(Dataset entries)
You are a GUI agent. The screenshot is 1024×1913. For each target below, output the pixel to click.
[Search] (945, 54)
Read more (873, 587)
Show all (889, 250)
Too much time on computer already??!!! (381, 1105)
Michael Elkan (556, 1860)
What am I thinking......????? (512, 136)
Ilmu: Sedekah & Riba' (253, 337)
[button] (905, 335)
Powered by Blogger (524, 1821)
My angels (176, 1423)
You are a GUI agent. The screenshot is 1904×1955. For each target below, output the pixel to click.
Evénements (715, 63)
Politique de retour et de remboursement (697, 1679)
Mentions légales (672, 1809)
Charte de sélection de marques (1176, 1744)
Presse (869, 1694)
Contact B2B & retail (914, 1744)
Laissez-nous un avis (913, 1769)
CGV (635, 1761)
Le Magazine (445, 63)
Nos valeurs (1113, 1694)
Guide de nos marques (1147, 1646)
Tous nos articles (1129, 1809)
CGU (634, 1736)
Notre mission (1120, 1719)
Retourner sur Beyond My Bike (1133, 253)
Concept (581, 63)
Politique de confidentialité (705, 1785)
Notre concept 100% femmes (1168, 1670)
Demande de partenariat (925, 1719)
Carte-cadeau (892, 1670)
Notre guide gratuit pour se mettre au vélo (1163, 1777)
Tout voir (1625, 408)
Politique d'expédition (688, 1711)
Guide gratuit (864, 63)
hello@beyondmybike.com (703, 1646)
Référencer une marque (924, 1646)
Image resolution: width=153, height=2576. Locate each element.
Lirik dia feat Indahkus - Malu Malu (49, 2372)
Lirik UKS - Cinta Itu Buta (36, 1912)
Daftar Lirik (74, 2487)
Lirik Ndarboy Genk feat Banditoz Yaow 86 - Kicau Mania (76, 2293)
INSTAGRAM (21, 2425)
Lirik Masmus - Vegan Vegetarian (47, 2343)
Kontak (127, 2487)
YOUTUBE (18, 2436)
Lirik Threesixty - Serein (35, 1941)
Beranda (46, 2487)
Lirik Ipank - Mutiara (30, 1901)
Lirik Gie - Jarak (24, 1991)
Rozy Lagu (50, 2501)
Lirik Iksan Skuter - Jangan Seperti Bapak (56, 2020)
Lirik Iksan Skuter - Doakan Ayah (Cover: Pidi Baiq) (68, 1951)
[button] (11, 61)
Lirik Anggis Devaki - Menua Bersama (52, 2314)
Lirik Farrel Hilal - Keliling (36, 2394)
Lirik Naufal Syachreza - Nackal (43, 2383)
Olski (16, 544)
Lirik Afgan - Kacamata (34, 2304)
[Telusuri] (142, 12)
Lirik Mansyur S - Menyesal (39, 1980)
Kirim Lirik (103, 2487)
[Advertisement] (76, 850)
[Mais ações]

▶ Directions for this task
A word-for-word transcription of all the data is needed.

▶ Exercise solution
You are a GUI agent. The screenshot is 1024×1913. For each target below, output the pixel to click.
[Search] (945, 54)
Read more (873, 587)
Show all (889, 250)
Too much time on computer already??!!! (381, 1105)
Michael Elkan (556, 1860)
What am I thinking......????? (512, 136)
Ilmu: Sedekah & Riba' (253, 337)
[button] (905, 335)
Powered by Blogger (524, 1821)
My angels (176, 1423)
You are a GUI agent. The screenshot is 1904×1955. For each target below, output the pixel to click.
Evénements (715, 63)
Politique de retour et de remboursement (697, 1679)
Mentions légales (672, 1809)
Charte de sélection de marques (1176, 1744)
Presse (869, 1694)
Contact B2B & retail (914, 1744)
Laissez-nous un avis (913, 1769)
CGV (635, 1761)
Le Magazine (445, 63)
Nos valeurs (1113, 1694)
Guide de nos marques (1147, 1646)
Tous nos articles (1129, 1809)
CGU (634, 1736)
Notre mission (1120, 1719)
Retourner sur Beyond My Bike (1133, 253)
Concept (581, 63)
Politique de confidentialité (705, 1785)
Notre concept 100% femmes (1168, 1670)
Demande de partenariat (925, 1719)
Carte-cadeau (892, 1670)
Notre guide gratuit pour se mettre au vélo (1163, 1777)
Tout voir (1625, 408)
Politique d'expédition (688, 1711)
Guide gratuit (864, 63)
hello@beyondmybike.com (703, 1646)
Référencer une marque (924, 1646)
Image resolution: width=153, height=2576. Locate each element.
Lirik dia feat Indahkus - Malu Malu (49, 2372)
Lirik UKS - Cinta Itu Buta (36, 1912)
Daftar Lirik (74, 2487)
Lirik Ndarboy Genk feat Banditoz Yaow 86 - Kicau Mania (76, 2293)
INSTAGRAM (21, 2425)
Lirik Masmus - Vegan Vegetarian (47, 2343)
Kontak (127, 2487)
YOUTUBE (18, 2436)
Lirik Threesixty - Serein (35, 1941)
Beranda (46, 2487)
Lirik Ipank - Mutiara (30, 1901)
Lirik Gie - Jarak (24, 1991)
Rozy Lagu (50, 2501)
Lirik Iksan Skuter - Jangan Seperti Bapak (56, 2020)
Lirik Iksan Skuter - Doakan Ayah (Cover: Pidi Baiq) (68, 1951)
[button] (11, 61)
Lirik Anggis Devaki - Menua Bersama (52, 2314)
Lirik Farrel Hilal - Keliling (36, 2394)
Lirik Naufal Syachreza - Nackal (43, 2383)
Olski (16, 544)
Lirik Afgan - Kacamata (34, 2304)
[Telusuri] (142, 12)
Lirik Mansyur S - Menyesal (39, 1980)
Kirim Lirik (103, 2487)
[Advertisement] (76, 850)
[Mais ações]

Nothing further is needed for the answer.